Chaque année plusieurs centaines de milliers de randonneurs du monde entier font le pèlerinage de Compostelle. Son succès n’a cessé de croitre, attirant des foules sans cesse plus nombreuses, en quête tout à la fois de grand air, de spiritualité et de dépassement. D’ailleurs, la soixantaine approchant à grands pas, je me dis qu’il serait temps que, moi aussi, je m’y prépare. Ce serait de mon âge…
Le pèlerinage de Compostelle est souvent évoqué dans les arts et la littérature. Il servait déjà de cadre à La Voie lactée du très anticlérical Luis Bunuel. Il constitue l’arrière-plan de Thérapie, un livre méconnu de David Lodge qui compte pourtant dans mes préférés. Jean-Christophe Rufin lui a consacré ses carnets de route dans un livre dont le succès ne se démentira pas de longtemps, chaque pèlerin français se le voyant probablement offrir par ses beaux-enfants lors du Noël précédant ou suivant la randonnée.
Sur la route de Compostelle est un documentaire qui suit six randonneurs australiens et néo-zélandais.

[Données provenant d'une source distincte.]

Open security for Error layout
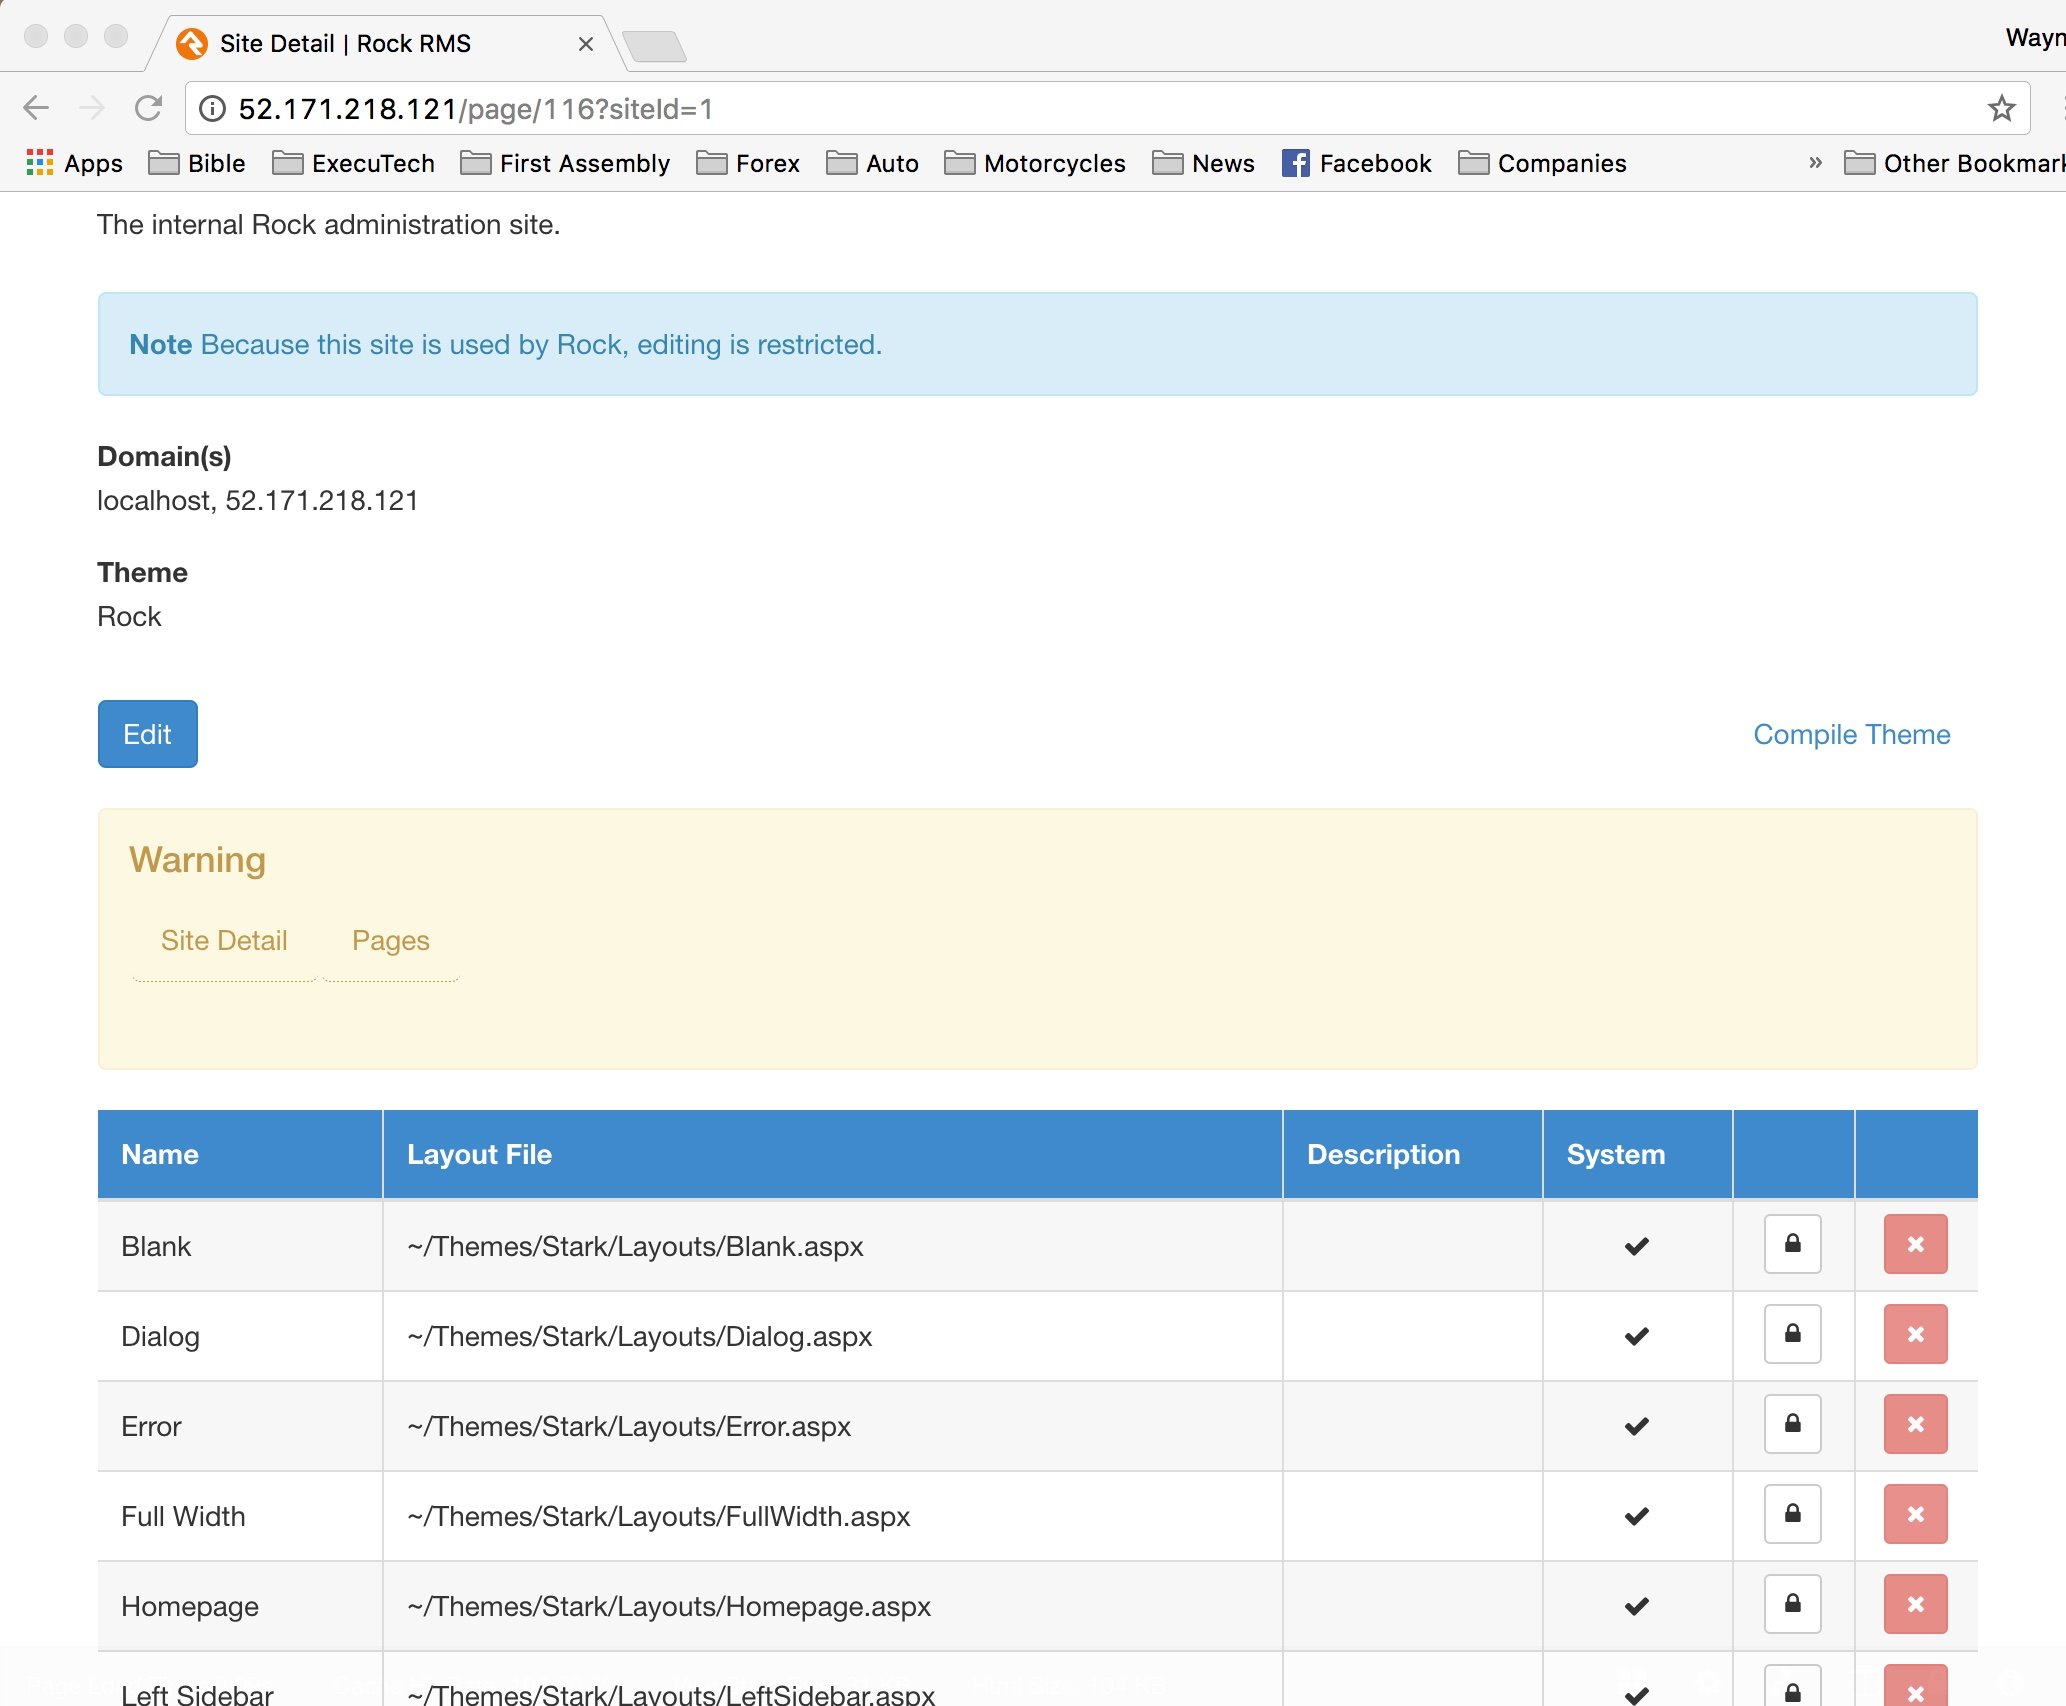 click(1792, 1424)
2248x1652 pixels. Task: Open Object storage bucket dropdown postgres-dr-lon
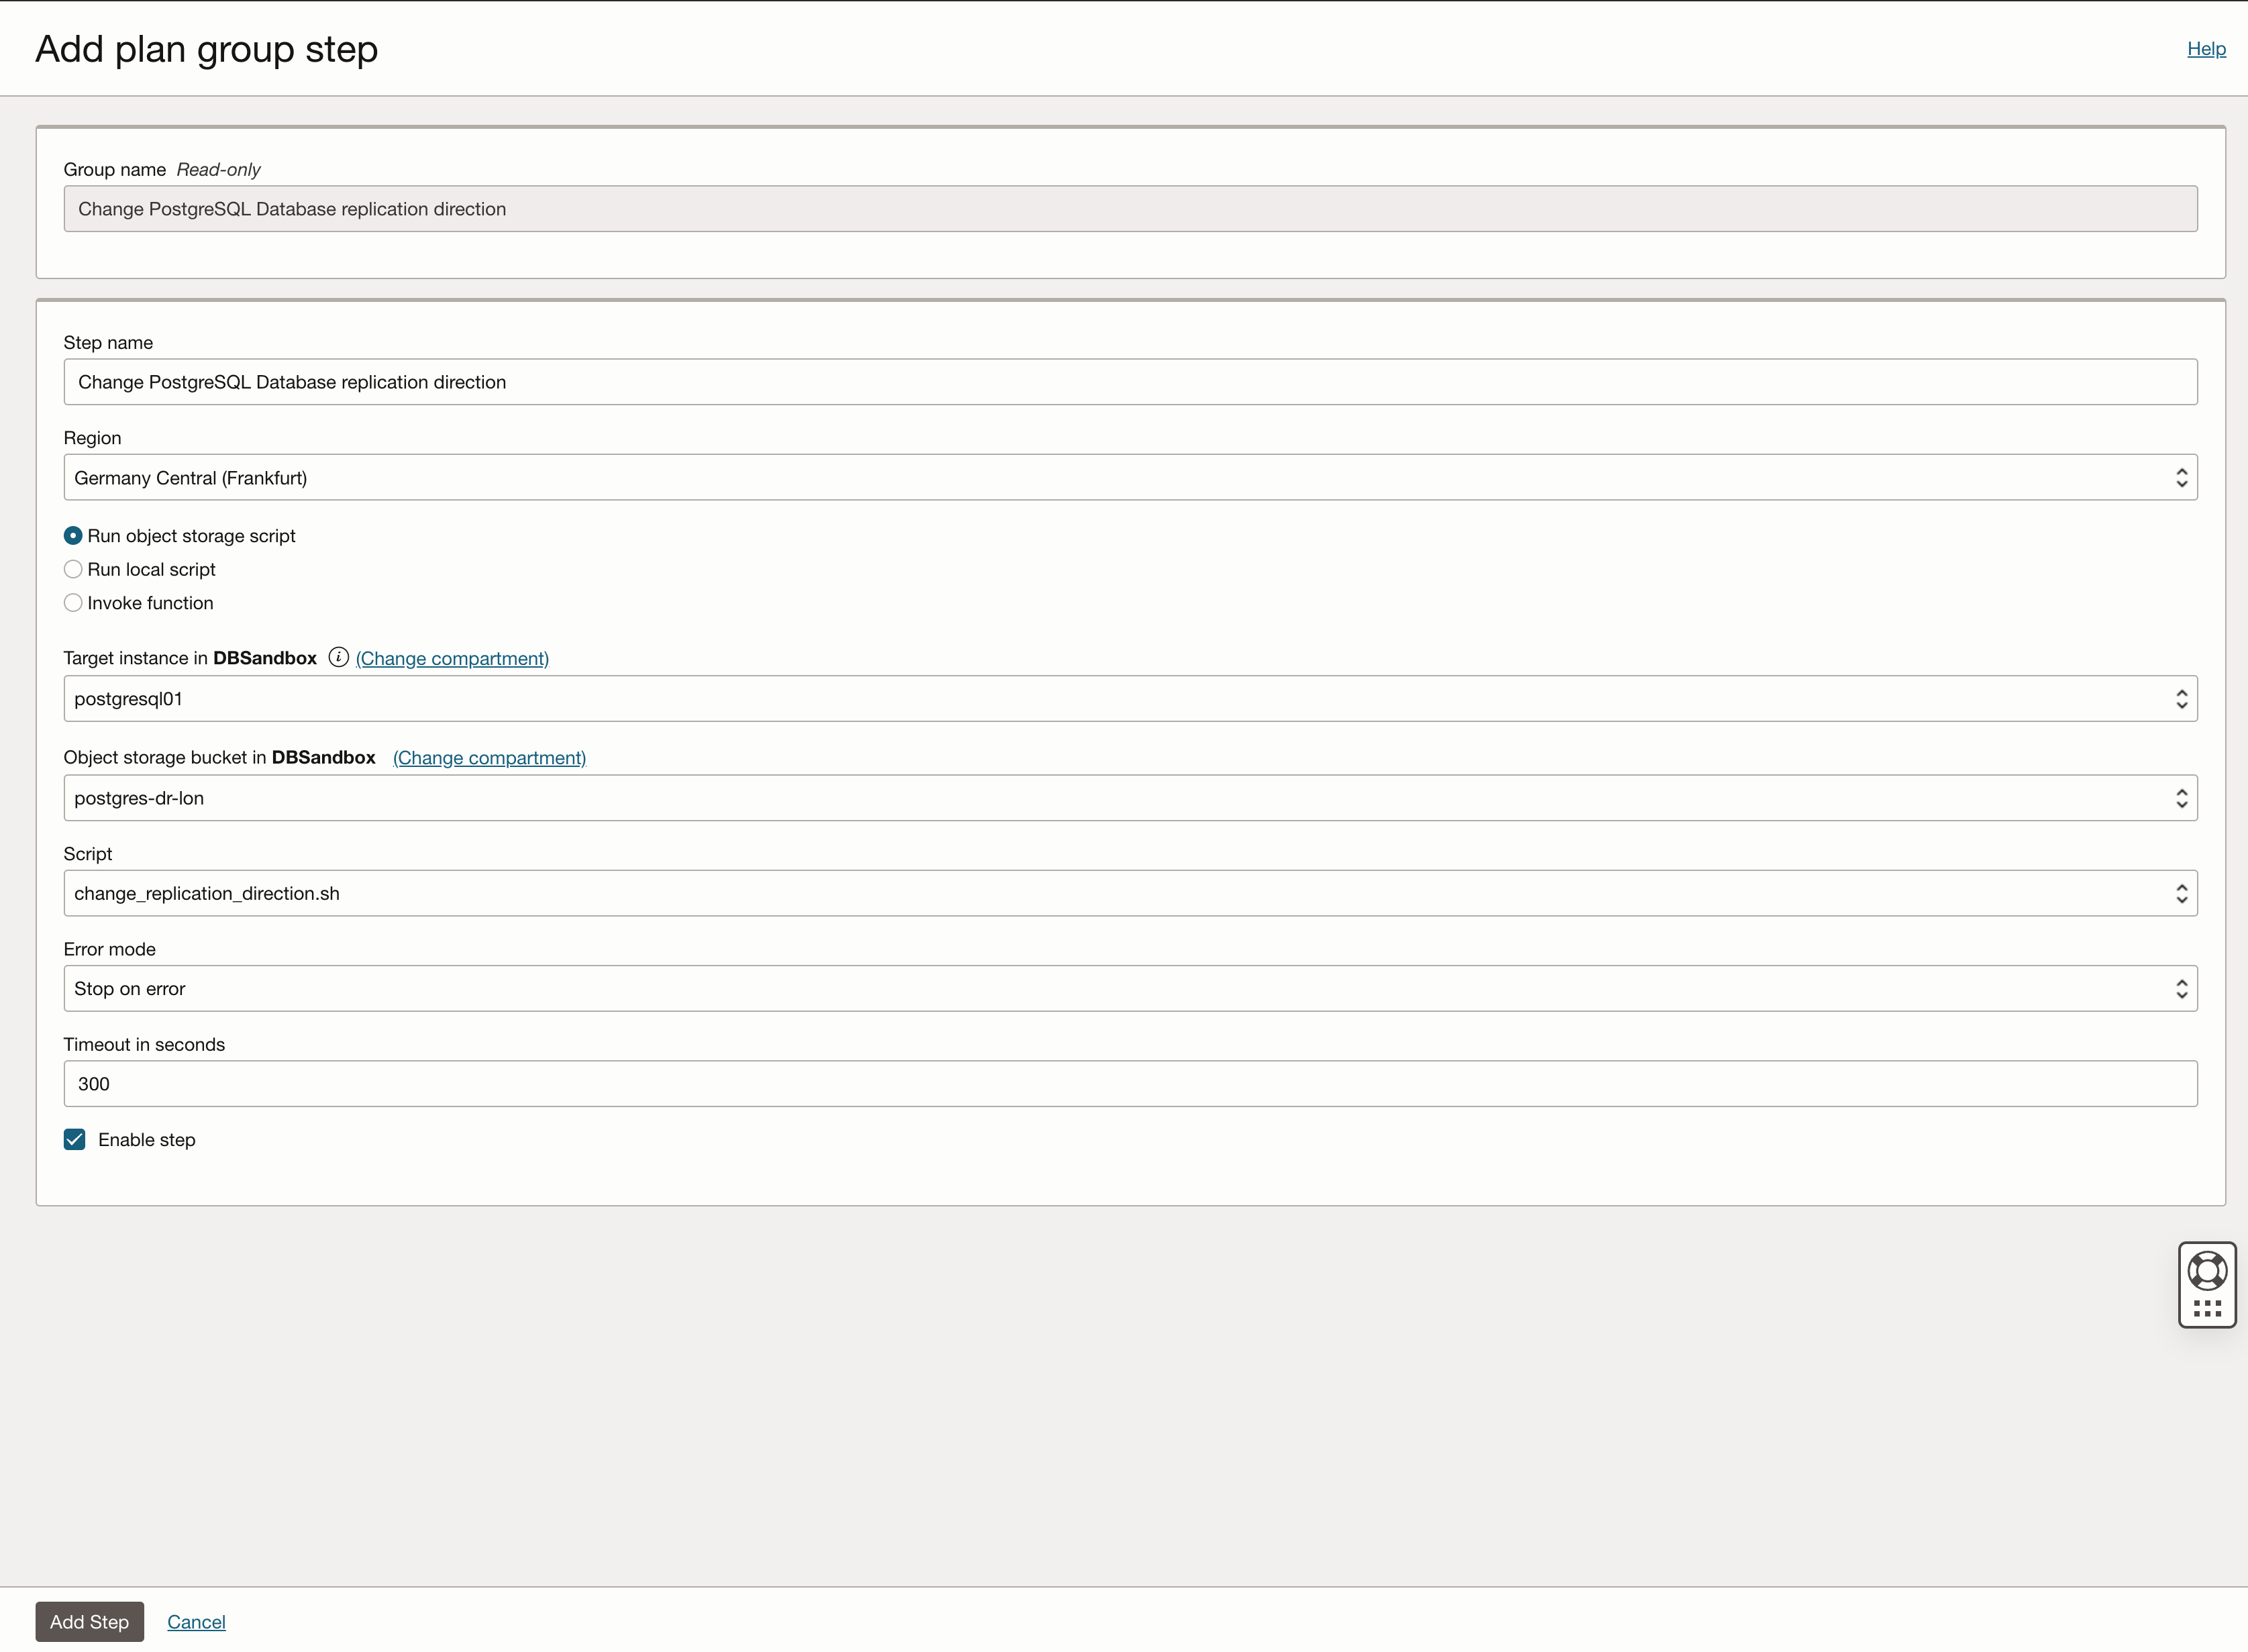1130,798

La cinquantaine déjà bien entamée, ils ont chacun un bon motif pour avoir traversé la moitié du globe et se coltiner les presque mille kilomètres de sentiers boueux depuis la frontière française jusqu’à l’extrême pointe de la péninsule ibérique. Sue est septuagénaire et souffre d’arthrose dégénérative. Julie vient de perdre coup sur coup son mari après une longue maladie et son fils dans un accident de rafting. Mark fait avec son beau-père le deuil de sa fille Maddy morte à dix-sept ans de mucoviscidose.
En 2005, dans Saint-Jacques… La Mecque, Coline Serreau avait utilisé une trame similaire pour faire un tableau de groupe d’une famille contrainte, par les clauses d’un testament, à cheminer ensemble. Le propos était volontiers bien pensant : il s’agissait de montrer que les différences (de croyance, de classe) étaient solubles dans la randonnée pédestre. Le propos de ce documentaire néo-zélandais ne l’est pas moins qui souligne les effets cathartiques de ce pèlerinage censé venir à bout de tous les deuils.
On ne peut qu’être ému aux larmes par la souffrance de Sue, par le chagrin de Julie, par la colère de Mark. L’émotion qu’ils suscitent est sincère ; mais elle n’en est pas moins teintée d’un voyeurisme qui met mal à l’aise.